On his own. For the next space day, he’d be on his own.
“Powering up remote sensors,” Krim said. Shuka had told them to say the commands aloud, not only for the record, but to keep alert. “Talk to yourself,” she’d said to him. “Talk to your Sam.”
“Remotes on,” Sam said.
The stars in his image flickered for a moment, briefly changing place as the red streaks grew longer, until they resumed their usual appearance. He would see a few light seconds ahead, the distance it took for his forward sensors to scan before him and then transmit back. Out at the end of its run, the Poddy had slowed to nearly a quarter l
ight speed, down from its original acceleration of a half-C. It retained ample kinetic energy to do some damage, but slowed enough that he could react.

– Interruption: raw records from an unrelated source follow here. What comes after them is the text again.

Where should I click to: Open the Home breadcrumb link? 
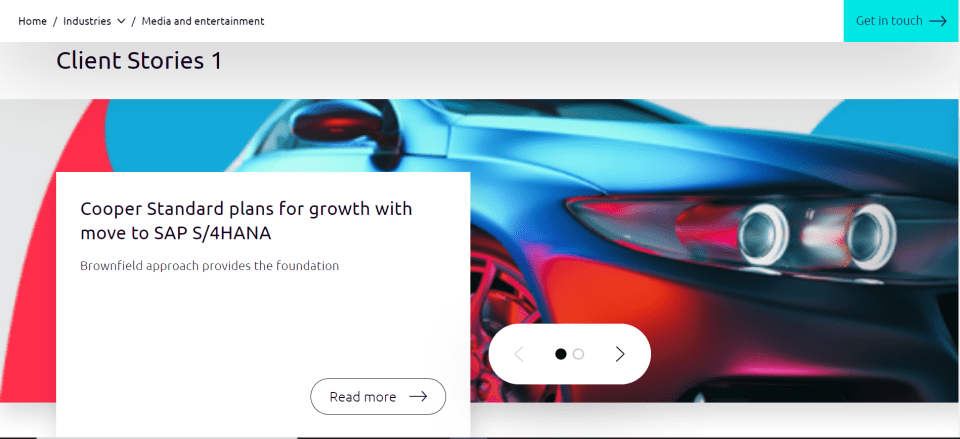click(32, 21)
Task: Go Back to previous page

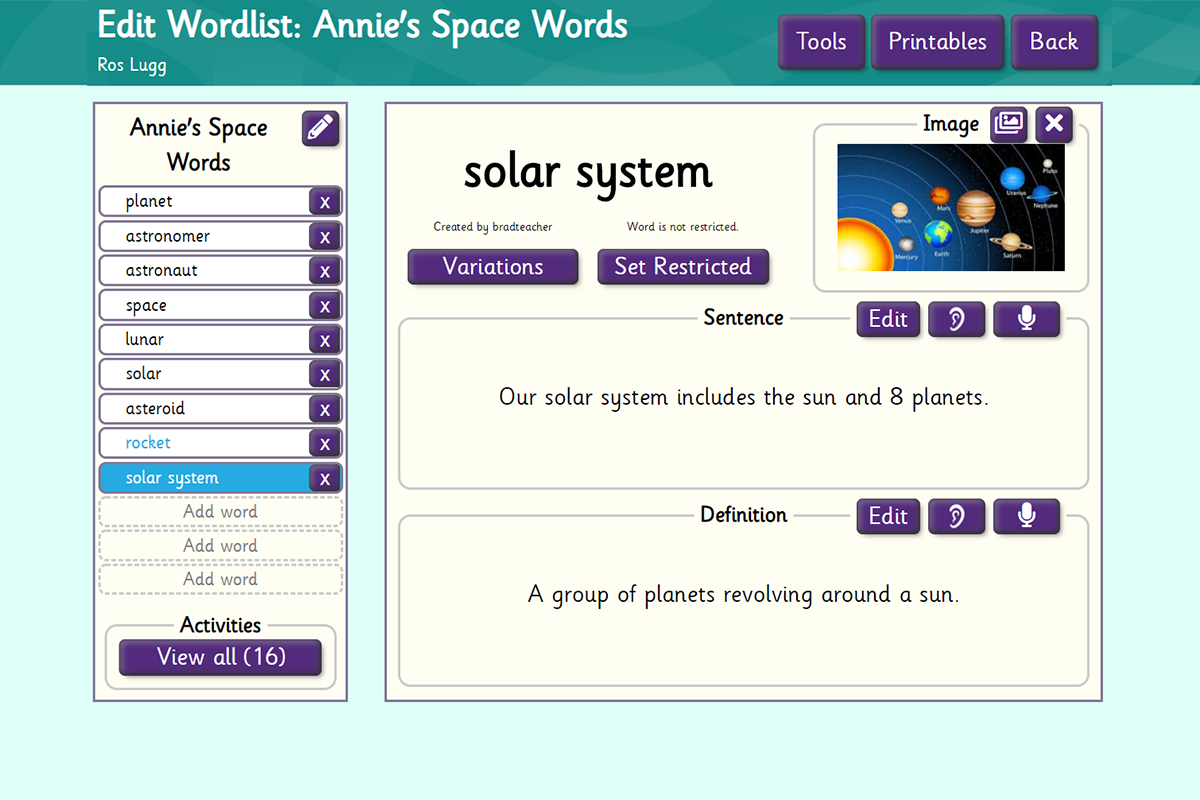Action: click(1054, 42)
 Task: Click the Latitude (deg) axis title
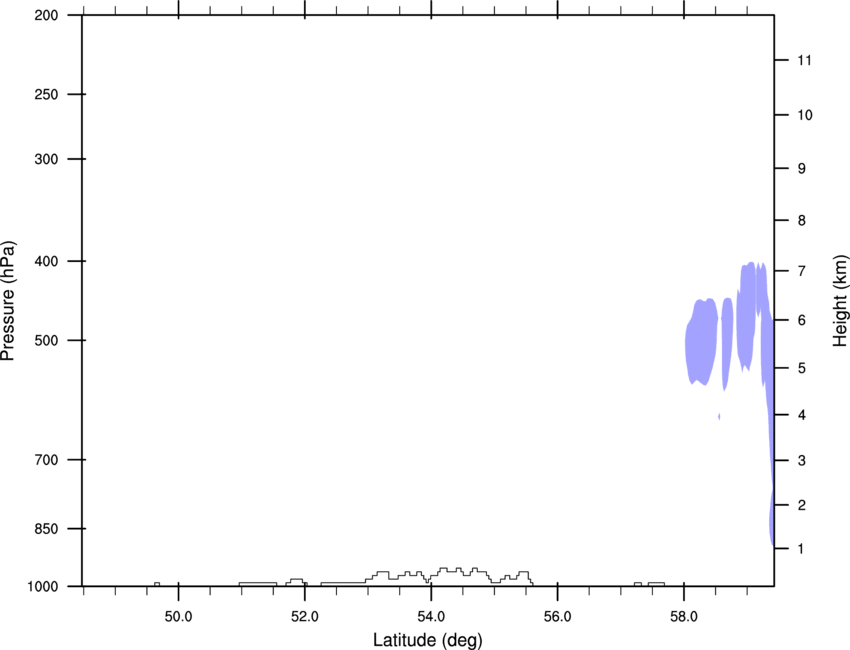[428, 640]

“Position verified,” Sam said. A grid of stars blipped on, confirming his location.
“Load targets.”
“Loading targets.” Six distant red dots appeared, the dots moving in varying paths toward him. Poddy runs for each sector were always done in twos, with a lead Poddy starting its run a week ahead. The tail Poddy would run sweep-up, picking off the targets the leader had missed, but that it had identified. As rookie pilots they would run sweep-up on their first tour, until Krim and his wing earned the experience to take point.
A number flicked on beneath each target, Sam showing him the order in which he should shoot. Number One moved quickly toward him, rising up and starting to pass under and behind him. “Engage targeting.” Cross hairs popped up, centering on the target. “Okay, like before, Sam—my finger squeezes the shot.” He squeezed, and felt a brief shudder as the kinetic load spun away.
Krim knew that the Poddy’s dumb-brain would do the throw calculation, that he didn’t aim at, but locked on and identified, the target. He remembered when Brana had explained their function, and he had asked why they didn’t just send out smart probes that would blast everything in their path. She had looked stunned at the question and started to say something else, then shook her head. It had been an awkward moment, and then she had recovered herself. “Humans are better at it,” she had said finally. Krim also remembered what Shuka had told them: humans care, machines don’t.